Association of Epigenetic Clock with Consensus Molecular Subtypes and Overall Survival of Colorectal Cancer.

Abstract

Epigenetic clock, or DNA methylation age, has been shown to highly correlate with chronologic age. Epigenetic age acceleration, the difference between DNA methylation age and individual's chronologic age, was observed in colorectal cancer. However, the association of epigenetic age acceleration with colorectal cancer tumor molecular characteristics, clinical characteristics, and patient outcomes has not been systematically investigated. DNA methylation ages of 345 patients with colorectal cancer from The Cancer Genome Atlas (TCGA) were computed using the Horvath age prediction model. Multivariate linear regression was used to assess the association of epigenetic age acceleration with molecular and clinical features of colorectal cancer, including consensus molecular subtypes (CMS1-CMS4) and tumor stage Cox proportional hazards regression was used to assess the association of epigenetic age acceleration with survival. Epigenetic age acceleration is significantly associated with CMS. Compared with CMS2, epigenetic age acceleration for CMS1, CMS3, and CMS4 was 23.90 years [P = 5.55E-11; 95% confidence interval (CI): 17.10-30.69], 9.16 years (P = 5.84E-03; 95% CI: 2.68-15.65), and 6.05 years (P = 2.69E-02; 95% CI: 0.70-11.41), respectively.
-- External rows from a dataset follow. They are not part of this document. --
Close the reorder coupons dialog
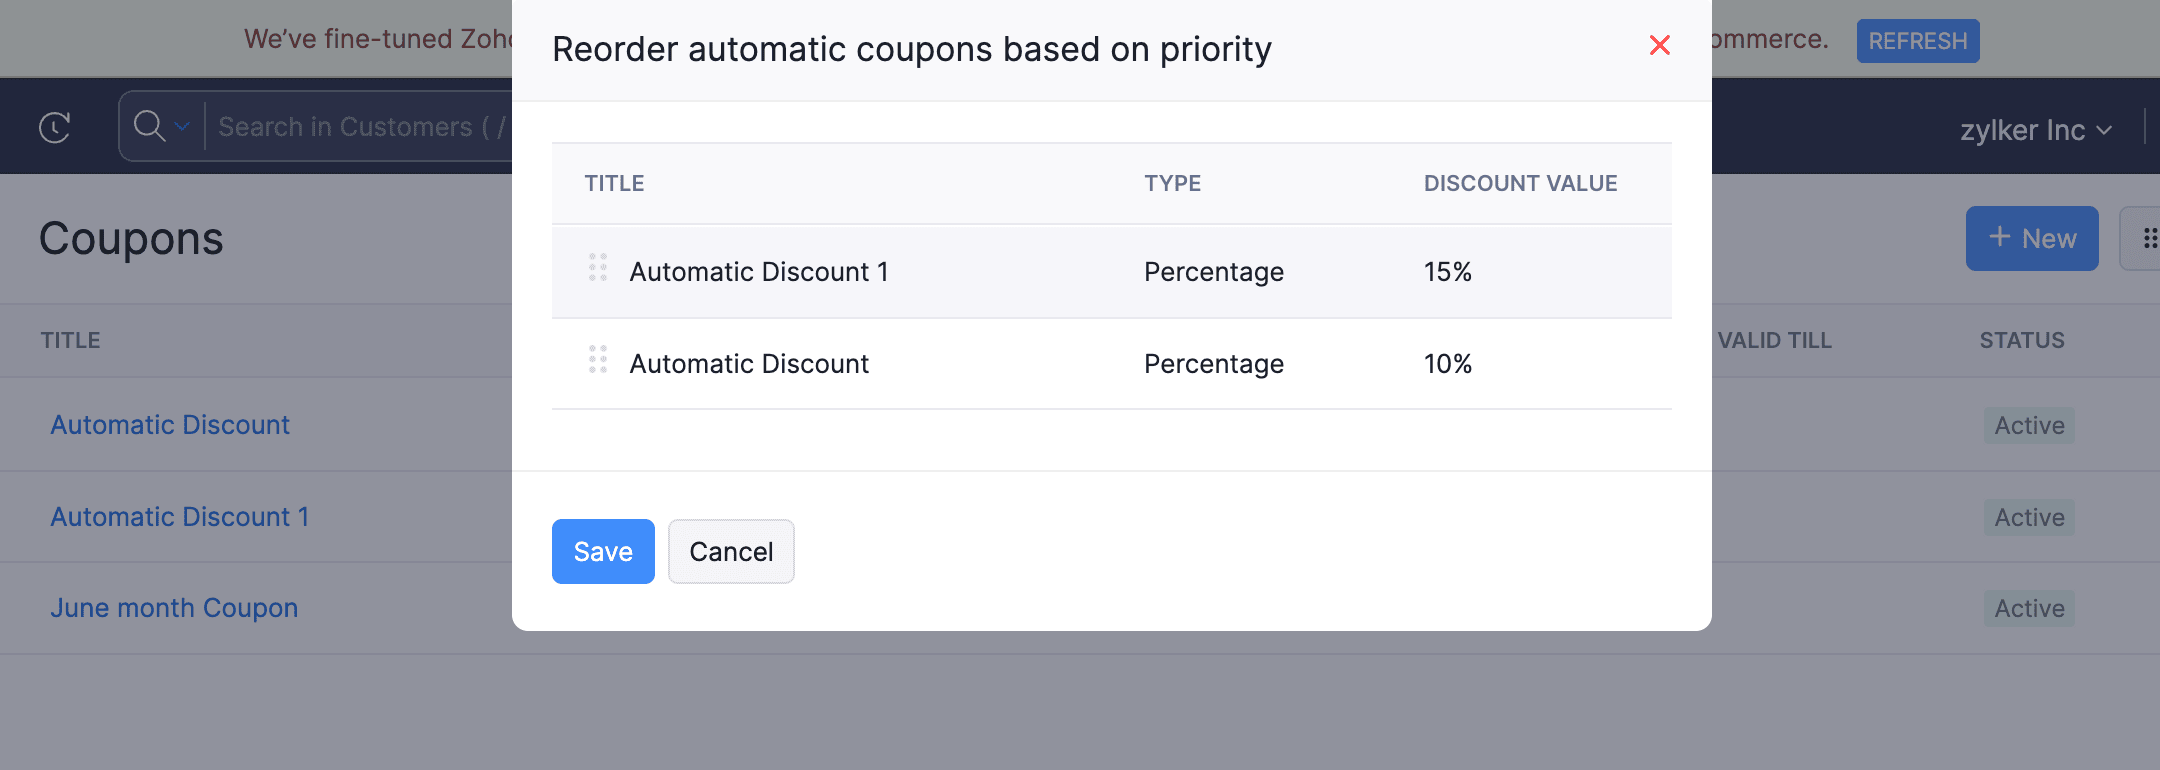This screenshot has height=770, width=2160. point(1659,45)
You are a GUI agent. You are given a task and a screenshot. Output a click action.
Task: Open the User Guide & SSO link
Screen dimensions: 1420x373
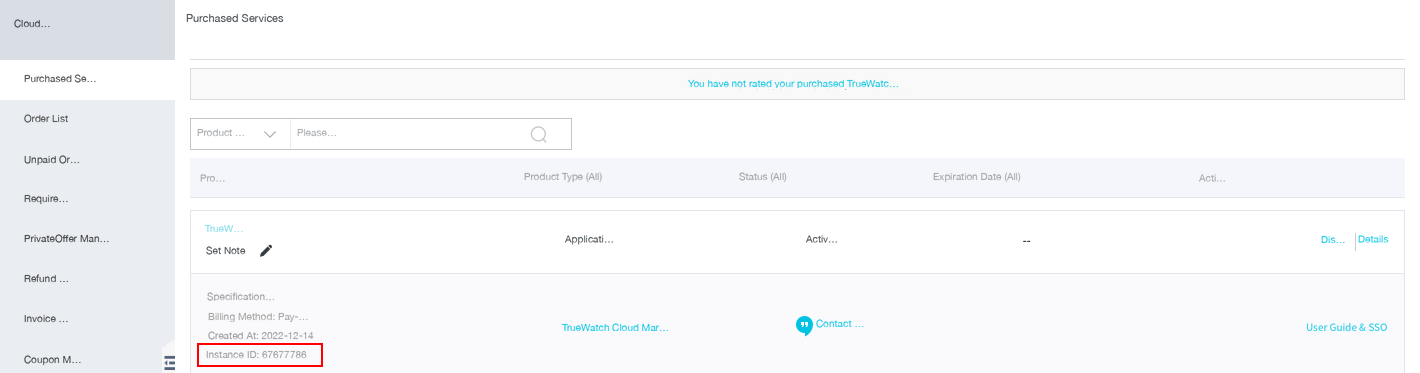1346,327
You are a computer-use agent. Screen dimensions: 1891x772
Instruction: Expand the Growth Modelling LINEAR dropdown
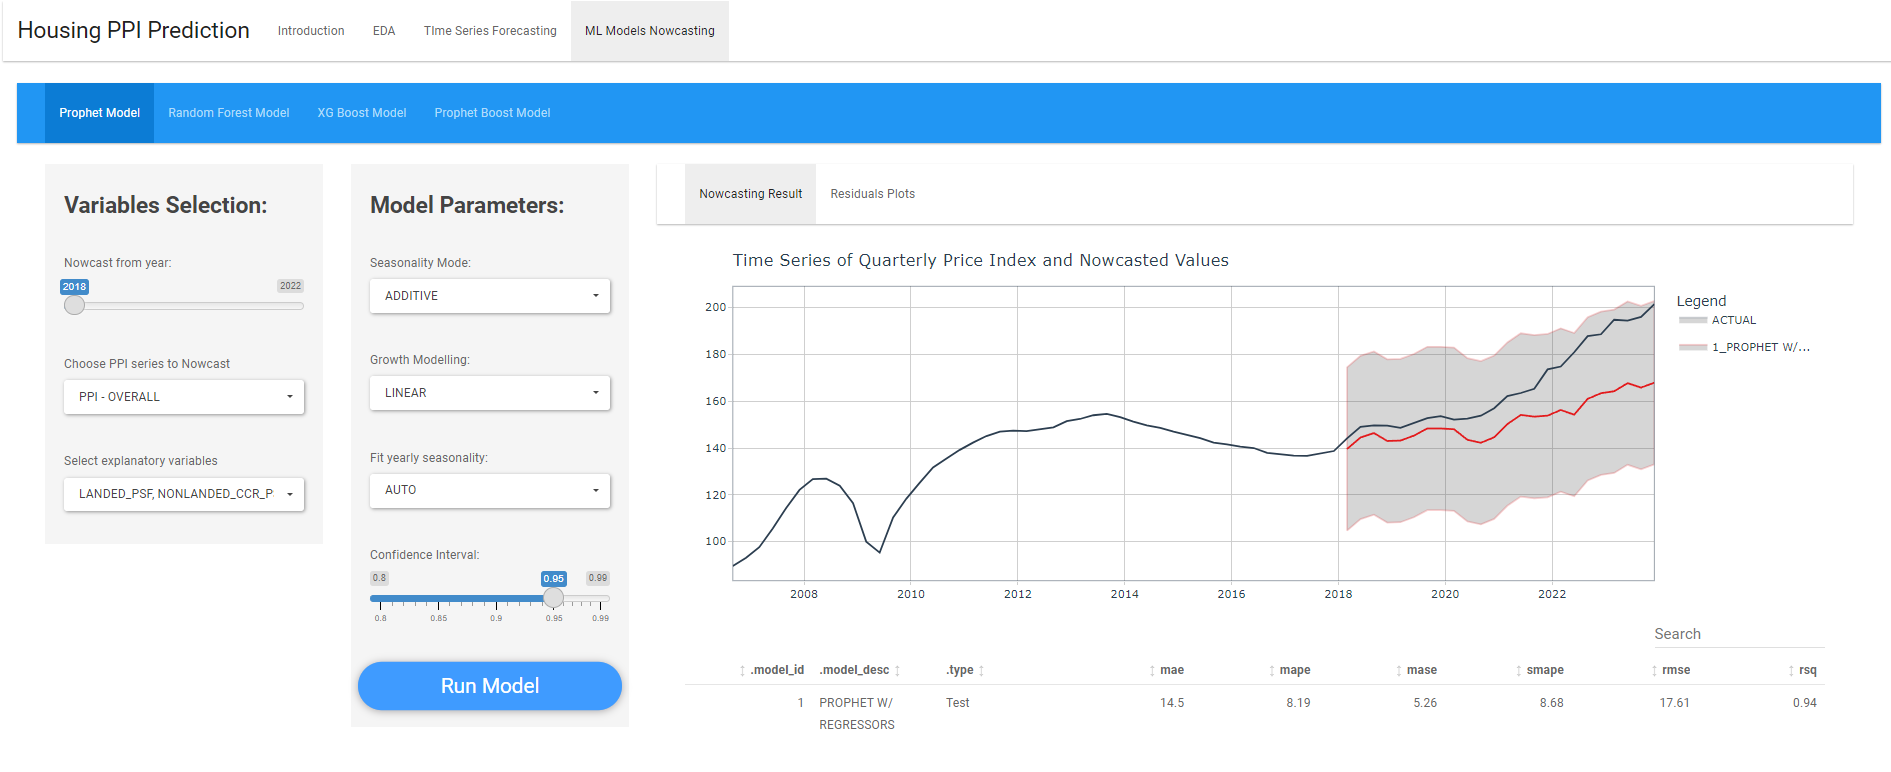[x=490, y=393]
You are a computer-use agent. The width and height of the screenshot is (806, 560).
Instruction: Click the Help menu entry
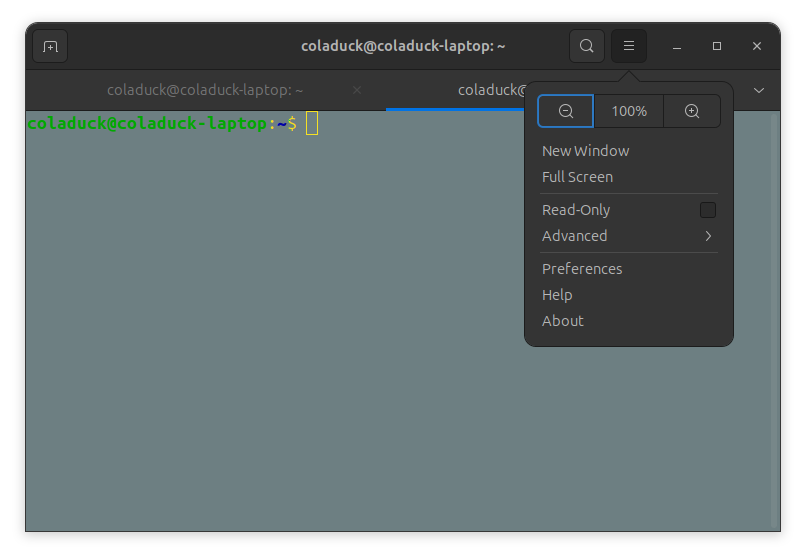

Furthermore, epigenetic age acceleration is statistically significantly and positively associated with total mortality (HR = 1.97; 95% CI: 1.14-3.39; P = 0.014). Epigenetic age acceleration is associated with colorectal cancer tumor molecular characteristics, and a significant predictor of overall survival of colorectal cancer, along with age and tumor stage. Combining information of colonic tissue epigenetic age acceleration and tumor molecular characteristics may improve prognosis prediction in colorectal cancer.